What is expected> Count the lines in the rows below that contain the string "preview". Reply with the number alone.

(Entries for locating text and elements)
——————————

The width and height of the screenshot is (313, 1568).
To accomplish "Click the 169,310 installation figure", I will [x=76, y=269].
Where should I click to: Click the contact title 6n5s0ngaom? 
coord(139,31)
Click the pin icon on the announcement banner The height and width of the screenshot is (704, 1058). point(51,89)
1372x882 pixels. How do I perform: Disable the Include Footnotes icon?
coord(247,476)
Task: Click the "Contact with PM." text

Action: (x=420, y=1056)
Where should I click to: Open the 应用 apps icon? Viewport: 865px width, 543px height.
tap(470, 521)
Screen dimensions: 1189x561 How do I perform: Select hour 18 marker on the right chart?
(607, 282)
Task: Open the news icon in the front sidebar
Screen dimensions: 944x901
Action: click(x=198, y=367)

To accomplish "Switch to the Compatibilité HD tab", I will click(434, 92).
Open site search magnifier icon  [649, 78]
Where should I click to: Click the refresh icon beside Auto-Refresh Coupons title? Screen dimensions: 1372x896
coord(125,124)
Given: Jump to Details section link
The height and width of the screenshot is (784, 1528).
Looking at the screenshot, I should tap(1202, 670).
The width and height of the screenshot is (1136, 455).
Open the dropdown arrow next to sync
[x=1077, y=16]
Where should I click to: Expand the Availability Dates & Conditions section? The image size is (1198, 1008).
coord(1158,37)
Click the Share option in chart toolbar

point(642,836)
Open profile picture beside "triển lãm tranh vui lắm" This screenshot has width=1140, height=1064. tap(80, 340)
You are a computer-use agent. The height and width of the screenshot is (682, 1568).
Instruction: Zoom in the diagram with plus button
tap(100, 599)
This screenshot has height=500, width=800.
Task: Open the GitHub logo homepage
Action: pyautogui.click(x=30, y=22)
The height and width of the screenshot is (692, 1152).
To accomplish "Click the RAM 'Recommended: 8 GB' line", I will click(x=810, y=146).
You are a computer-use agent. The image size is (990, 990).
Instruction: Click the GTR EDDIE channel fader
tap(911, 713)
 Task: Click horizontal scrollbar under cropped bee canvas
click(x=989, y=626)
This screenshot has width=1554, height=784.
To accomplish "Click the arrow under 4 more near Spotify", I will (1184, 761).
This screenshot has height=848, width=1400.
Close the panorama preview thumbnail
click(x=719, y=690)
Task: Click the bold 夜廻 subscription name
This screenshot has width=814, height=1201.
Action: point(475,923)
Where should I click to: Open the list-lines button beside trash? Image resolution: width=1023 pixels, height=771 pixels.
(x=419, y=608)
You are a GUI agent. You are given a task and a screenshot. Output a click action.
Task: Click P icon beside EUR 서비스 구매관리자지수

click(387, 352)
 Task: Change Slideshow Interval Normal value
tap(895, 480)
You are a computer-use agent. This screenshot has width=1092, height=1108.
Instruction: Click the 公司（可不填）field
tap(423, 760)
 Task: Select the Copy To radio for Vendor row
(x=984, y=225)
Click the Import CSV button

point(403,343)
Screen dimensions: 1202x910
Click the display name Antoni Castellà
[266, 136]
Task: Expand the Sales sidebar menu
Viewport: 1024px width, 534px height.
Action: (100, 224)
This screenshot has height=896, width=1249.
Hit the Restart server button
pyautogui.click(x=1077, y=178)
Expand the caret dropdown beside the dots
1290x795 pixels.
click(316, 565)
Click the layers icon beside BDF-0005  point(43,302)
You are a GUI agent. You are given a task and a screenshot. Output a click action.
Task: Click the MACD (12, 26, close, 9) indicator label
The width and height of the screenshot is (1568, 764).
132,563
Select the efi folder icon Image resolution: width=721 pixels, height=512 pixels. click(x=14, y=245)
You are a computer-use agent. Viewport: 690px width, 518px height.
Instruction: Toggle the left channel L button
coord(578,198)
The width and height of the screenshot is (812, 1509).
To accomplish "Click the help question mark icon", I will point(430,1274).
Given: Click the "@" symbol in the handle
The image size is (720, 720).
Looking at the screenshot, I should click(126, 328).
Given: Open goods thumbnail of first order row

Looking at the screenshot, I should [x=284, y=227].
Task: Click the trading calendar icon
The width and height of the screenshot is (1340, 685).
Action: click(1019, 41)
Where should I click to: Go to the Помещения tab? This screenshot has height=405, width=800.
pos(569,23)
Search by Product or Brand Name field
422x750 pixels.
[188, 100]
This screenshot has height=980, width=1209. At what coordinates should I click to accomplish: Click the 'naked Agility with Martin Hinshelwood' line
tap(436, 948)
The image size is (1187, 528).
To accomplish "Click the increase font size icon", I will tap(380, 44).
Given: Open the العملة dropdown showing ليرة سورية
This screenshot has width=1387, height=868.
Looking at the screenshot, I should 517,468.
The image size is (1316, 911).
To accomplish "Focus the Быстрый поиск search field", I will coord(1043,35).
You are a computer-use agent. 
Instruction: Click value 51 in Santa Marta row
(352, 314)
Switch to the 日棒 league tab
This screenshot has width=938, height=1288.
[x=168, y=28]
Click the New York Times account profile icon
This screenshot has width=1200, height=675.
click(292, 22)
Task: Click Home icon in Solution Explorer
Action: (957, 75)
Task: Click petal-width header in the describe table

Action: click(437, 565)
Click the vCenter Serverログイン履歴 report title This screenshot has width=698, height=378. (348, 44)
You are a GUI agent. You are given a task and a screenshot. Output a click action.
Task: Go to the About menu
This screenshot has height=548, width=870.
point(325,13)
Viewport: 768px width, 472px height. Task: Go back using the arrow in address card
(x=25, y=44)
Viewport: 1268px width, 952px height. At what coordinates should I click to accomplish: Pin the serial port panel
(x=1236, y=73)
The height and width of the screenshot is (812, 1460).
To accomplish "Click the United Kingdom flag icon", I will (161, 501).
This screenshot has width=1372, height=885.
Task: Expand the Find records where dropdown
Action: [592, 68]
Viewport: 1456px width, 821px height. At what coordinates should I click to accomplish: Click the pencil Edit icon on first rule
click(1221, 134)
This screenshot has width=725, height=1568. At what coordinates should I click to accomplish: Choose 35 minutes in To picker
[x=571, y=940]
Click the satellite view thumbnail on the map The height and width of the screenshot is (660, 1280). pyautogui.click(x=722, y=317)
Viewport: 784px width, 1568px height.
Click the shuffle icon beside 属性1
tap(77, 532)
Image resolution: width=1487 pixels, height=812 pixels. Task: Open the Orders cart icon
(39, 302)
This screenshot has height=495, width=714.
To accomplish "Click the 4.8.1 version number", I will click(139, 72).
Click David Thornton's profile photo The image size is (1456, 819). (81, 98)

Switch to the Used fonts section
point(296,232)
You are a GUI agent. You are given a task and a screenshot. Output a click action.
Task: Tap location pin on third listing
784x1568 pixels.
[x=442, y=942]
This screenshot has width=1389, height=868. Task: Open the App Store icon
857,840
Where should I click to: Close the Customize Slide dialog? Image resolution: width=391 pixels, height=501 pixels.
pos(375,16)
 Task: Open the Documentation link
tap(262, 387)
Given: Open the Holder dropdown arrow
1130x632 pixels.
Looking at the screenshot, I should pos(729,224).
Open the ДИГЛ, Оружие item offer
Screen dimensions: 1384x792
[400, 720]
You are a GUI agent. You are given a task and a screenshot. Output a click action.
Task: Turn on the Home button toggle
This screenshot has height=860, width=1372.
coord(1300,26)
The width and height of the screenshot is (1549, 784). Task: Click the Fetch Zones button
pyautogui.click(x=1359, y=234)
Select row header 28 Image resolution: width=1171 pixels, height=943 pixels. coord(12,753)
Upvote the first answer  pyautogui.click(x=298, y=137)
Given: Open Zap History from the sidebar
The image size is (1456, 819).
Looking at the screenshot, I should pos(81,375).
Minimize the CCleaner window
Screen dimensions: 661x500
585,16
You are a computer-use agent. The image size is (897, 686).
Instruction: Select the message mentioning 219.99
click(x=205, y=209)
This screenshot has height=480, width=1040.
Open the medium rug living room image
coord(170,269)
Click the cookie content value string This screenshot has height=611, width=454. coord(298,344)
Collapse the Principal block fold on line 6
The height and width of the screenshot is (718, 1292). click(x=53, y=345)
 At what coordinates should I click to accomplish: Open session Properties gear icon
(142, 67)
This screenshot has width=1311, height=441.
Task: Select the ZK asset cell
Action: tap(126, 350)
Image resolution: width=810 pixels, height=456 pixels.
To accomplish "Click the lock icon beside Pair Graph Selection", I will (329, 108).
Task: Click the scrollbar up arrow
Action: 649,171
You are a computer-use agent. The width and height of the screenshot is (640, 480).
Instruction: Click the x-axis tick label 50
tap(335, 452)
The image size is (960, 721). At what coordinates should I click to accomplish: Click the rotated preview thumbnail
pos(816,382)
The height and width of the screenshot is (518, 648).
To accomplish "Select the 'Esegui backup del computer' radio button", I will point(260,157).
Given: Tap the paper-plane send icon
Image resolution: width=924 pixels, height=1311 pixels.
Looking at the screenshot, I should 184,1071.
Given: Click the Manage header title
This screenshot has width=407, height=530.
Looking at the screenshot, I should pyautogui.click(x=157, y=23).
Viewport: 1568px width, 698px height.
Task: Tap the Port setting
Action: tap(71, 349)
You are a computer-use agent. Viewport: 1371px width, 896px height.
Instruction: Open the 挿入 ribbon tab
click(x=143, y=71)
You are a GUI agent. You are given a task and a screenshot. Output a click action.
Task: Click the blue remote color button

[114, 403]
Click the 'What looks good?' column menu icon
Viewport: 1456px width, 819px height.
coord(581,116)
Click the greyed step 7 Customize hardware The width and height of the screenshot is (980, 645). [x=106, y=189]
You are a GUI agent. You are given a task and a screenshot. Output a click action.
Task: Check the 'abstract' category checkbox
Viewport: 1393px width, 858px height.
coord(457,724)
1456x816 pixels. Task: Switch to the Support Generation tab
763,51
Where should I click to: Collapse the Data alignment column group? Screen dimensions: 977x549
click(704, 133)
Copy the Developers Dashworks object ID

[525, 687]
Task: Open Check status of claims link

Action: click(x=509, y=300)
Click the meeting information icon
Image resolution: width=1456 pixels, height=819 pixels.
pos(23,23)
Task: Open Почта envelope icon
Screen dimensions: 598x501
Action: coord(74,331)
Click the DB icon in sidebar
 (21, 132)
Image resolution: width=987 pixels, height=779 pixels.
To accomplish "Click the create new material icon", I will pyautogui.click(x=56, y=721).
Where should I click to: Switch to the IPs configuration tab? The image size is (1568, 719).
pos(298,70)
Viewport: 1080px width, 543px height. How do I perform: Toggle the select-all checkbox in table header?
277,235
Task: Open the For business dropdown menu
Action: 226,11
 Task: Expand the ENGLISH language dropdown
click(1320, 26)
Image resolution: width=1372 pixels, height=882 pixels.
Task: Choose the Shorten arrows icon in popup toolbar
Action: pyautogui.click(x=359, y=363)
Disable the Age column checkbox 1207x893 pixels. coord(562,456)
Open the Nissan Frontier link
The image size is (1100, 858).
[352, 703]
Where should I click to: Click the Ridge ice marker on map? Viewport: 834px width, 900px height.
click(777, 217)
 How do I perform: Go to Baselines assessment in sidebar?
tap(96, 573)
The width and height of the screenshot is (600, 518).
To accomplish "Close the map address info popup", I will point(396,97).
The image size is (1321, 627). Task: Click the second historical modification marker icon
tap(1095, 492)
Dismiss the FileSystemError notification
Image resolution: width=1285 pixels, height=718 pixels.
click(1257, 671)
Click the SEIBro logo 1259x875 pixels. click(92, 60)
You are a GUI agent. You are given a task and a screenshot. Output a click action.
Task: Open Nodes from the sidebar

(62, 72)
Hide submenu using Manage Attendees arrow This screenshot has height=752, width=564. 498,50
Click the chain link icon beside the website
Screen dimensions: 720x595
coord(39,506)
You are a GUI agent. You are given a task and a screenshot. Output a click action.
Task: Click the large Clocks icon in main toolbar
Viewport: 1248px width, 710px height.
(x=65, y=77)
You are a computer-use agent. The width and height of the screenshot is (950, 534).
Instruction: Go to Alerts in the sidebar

——————————

Solution to the problem> 2